Infected and mock-infected MmBr-ACE2 cells were fixed at 16 hpi by incubation for 24 h in 1% glutaraldehyde/4% paraformaldehyde (Sigma, St. Louis, MO) in 0.1 M phosphate buffer (pH 7.2). Samples were then washed in PBS and postfixed by incubation for 1 h with 2% osmium tetroxide (Agar Scientific, Stansted, UK). The cells were then fully dehydrated in a graded series of ethanol solutions and propylene oxide. They were impregnated with a 1:1 mixture of propylene oxide/Epon resin (Sigma) and left overnight in pure resin. Samples were then embedded in Epon resin (Sigma), which was allowed to polymerize for 48 h at 60°C. Ultrathin sections (90 nm) of these blocks were obtained with a Leica EM UC7 ultramicrotome (Wetzlar, Germany). Sections were stained with 2% uranyl acetate (Agar Scientific) and 5% lead citrate (Sigma), and observations were made with a transmission electron microscope (JEM-1011; JEOL, Tokyo, Japan).

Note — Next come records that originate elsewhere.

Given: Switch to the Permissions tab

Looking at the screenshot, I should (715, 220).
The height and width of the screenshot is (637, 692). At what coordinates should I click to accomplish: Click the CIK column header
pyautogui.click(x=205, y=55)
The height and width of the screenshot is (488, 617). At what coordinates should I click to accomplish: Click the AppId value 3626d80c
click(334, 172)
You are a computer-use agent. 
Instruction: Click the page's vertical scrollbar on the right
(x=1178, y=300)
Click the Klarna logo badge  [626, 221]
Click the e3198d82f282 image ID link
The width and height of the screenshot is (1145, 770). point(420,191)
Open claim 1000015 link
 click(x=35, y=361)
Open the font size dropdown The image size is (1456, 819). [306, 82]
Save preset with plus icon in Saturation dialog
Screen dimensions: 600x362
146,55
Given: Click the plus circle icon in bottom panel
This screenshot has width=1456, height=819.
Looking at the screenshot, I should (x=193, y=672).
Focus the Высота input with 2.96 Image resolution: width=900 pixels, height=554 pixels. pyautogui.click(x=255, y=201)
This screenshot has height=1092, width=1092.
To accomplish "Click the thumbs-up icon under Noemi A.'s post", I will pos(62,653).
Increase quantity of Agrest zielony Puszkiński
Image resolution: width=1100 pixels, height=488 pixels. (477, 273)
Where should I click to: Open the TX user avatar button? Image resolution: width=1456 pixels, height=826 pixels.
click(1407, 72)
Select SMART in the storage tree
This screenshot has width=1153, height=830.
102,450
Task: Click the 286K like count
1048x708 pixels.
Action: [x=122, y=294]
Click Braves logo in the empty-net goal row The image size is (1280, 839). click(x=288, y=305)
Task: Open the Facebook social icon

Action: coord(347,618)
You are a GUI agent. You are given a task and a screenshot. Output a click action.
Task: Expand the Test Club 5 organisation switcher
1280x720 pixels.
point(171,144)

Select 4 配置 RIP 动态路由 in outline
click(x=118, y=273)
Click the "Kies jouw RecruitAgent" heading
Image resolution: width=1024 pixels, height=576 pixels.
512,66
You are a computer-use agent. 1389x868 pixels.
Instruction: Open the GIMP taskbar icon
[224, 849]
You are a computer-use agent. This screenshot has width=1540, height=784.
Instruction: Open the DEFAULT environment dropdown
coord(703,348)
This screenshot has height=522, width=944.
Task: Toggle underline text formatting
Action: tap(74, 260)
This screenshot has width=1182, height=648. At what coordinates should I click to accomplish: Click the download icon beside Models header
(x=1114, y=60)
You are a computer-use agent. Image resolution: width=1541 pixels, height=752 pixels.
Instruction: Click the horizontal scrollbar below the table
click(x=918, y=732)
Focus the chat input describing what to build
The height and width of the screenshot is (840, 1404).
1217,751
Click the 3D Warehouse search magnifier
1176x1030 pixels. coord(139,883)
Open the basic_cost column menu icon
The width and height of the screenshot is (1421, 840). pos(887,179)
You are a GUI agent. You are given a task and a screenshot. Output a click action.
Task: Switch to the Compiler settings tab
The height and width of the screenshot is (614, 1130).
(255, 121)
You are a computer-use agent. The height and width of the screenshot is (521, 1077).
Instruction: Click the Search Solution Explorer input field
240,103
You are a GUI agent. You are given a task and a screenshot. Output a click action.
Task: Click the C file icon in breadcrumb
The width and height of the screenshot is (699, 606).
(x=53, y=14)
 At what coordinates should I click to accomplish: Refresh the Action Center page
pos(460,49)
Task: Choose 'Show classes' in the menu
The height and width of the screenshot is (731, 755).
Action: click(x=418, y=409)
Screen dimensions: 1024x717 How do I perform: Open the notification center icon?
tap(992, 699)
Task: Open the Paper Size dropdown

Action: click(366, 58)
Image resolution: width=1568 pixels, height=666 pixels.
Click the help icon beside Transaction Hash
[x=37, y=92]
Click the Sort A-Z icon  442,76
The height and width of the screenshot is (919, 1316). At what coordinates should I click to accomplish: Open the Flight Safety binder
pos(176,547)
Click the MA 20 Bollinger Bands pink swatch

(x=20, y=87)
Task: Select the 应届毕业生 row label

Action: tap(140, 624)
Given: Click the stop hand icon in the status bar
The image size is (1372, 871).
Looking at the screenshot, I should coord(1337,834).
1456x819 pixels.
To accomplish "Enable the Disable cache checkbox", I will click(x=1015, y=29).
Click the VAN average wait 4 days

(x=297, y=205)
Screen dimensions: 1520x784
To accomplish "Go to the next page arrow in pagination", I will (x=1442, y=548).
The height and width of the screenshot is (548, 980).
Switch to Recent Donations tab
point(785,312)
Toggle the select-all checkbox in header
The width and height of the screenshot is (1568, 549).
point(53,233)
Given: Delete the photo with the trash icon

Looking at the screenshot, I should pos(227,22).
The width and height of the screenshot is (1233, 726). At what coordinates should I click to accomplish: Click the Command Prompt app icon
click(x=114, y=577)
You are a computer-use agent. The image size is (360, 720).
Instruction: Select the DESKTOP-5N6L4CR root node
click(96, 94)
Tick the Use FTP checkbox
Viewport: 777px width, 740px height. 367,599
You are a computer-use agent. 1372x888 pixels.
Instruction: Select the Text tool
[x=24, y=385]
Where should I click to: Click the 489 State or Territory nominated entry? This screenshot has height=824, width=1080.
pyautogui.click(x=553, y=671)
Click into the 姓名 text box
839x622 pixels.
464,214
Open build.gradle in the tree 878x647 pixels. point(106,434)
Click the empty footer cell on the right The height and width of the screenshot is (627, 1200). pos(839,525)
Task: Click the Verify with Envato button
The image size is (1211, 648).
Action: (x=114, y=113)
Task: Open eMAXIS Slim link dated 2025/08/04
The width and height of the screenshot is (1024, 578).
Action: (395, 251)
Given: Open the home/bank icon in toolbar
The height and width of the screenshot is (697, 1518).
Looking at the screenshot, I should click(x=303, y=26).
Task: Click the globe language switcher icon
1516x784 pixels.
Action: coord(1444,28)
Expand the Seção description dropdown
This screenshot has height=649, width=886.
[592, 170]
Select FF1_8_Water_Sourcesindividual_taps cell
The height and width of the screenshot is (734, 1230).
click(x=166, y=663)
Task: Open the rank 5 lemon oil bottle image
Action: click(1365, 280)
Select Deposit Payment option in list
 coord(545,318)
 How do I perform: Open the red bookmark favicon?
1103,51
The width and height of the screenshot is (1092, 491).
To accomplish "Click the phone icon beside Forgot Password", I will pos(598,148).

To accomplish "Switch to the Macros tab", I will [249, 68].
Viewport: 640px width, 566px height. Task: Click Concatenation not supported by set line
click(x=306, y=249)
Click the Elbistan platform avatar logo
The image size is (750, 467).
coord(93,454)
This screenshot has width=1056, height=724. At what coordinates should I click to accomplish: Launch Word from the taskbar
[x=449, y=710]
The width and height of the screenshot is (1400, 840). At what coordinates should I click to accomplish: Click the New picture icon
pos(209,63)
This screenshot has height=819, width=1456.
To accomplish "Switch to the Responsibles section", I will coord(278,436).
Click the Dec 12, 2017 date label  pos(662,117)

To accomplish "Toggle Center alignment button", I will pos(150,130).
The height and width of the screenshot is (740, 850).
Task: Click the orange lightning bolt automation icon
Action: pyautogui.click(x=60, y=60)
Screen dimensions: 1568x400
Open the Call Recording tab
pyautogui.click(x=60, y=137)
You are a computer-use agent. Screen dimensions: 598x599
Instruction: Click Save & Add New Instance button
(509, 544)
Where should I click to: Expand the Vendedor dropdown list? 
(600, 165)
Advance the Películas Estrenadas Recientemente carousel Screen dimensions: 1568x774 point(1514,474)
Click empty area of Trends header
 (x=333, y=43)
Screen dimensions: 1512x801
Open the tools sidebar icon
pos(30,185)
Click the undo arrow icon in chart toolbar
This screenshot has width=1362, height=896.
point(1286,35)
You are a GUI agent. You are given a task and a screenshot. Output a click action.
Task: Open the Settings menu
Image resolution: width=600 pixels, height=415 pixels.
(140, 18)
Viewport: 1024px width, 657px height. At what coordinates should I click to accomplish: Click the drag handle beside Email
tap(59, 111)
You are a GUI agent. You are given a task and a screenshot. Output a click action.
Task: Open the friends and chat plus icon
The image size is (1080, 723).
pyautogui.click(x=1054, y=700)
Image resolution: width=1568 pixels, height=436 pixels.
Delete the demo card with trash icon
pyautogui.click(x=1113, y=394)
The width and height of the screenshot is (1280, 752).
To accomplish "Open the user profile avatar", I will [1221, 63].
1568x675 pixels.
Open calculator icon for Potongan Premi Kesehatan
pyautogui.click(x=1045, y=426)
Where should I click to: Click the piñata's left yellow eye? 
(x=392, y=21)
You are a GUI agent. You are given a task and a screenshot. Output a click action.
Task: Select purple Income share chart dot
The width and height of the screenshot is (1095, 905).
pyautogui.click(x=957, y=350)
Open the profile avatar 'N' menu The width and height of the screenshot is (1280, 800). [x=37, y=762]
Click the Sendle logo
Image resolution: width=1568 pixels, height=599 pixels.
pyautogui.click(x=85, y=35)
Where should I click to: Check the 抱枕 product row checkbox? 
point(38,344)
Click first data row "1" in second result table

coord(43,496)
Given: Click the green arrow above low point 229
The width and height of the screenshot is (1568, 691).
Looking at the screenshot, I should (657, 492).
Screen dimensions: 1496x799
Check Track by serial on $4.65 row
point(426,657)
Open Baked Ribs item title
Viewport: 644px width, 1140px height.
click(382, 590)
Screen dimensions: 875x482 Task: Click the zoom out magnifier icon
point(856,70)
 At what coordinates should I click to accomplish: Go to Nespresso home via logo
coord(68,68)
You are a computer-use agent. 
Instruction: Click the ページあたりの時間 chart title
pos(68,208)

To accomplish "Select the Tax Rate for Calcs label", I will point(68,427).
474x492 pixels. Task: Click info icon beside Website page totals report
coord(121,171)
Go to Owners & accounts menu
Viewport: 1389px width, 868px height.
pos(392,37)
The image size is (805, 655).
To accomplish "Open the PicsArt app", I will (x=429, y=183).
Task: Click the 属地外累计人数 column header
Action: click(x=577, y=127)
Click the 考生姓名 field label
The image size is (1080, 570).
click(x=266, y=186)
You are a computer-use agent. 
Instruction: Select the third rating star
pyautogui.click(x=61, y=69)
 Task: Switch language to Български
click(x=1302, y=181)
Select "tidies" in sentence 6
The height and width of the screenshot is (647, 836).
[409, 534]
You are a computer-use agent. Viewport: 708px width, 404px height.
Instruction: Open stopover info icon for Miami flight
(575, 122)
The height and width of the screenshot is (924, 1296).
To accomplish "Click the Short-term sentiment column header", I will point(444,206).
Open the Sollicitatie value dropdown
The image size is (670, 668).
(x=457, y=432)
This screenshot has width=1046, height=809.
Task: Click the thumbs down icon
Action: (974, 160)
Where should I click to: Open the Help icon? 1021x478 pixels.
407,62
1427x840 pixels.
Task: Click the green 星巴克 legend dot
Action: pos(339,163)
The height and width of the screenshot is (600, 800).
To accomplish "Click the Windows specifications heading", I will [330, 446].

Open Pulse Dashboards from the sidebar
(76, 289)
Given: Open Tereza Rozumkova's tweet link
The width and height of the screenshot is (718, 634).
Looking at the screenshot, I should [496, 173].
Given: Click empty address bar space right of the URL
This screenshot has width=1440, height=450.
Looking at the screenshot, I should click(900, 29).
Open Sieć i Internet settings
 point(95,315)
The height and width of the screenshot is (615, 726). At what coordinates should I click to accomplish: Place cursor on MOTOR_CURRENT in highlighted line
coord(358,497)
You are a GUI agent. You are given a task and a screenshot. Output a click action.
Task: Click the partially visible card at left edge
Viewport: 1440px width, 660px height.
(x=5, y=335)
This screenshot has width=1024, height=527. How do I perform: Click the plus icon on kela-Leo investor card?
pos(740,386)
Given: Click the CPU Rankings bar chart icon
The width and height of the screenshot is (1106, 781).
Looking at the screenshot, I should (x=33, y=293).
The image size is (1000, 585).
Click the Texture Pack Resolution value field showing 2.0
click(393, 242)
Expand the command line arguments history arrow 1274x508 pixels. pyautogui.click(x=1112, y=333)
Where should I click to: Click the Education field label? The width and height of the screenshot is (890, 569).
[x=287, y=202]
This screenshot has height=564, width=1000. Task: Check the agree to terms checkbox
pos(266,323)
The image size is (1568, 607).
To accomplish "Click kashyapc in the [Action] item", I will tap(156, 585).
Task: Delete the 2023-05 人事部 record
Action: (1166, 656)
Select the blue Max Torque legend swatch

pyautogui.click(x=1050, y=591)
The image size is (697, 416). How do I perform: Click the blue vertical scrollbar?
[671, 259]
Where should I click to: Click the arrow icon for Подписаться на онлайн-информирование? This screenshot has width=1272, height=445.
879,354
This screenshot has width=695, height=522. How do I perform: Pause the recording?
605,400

Cells were plated in monolayers in 24-well culture plates. The next day, they were transfected with 250 ng low-molecular-weight poly(I·C) (InvivoGen) or PBS, respectively, using INTERFERin (Polyplus Transfection) transfection reagent. Cells were lysed 16 h after transfection, and the total RNA was extracted using a NucleoSpin RNA II kit (Macherey-Nagel).

Graphical representation and statistical analyses were performed using Prism version 9.0.2 software (GraphPad). Unless otherwise stated, results are shown as means ± the standard deviations (SD) from three independent experiments. Significance was calculated using either Dunnett’s multiple-comparison test with two-way analysis of variance (ANOVA) or Tukey’s multiple-comparison test with two-way ANOVA, as indicated. Statistically significant differences are indicated by asterisks (*, P < 0.05; **, P < 0.01; ***, P < 0.001; ****, P < 0.0001; ns, not significant).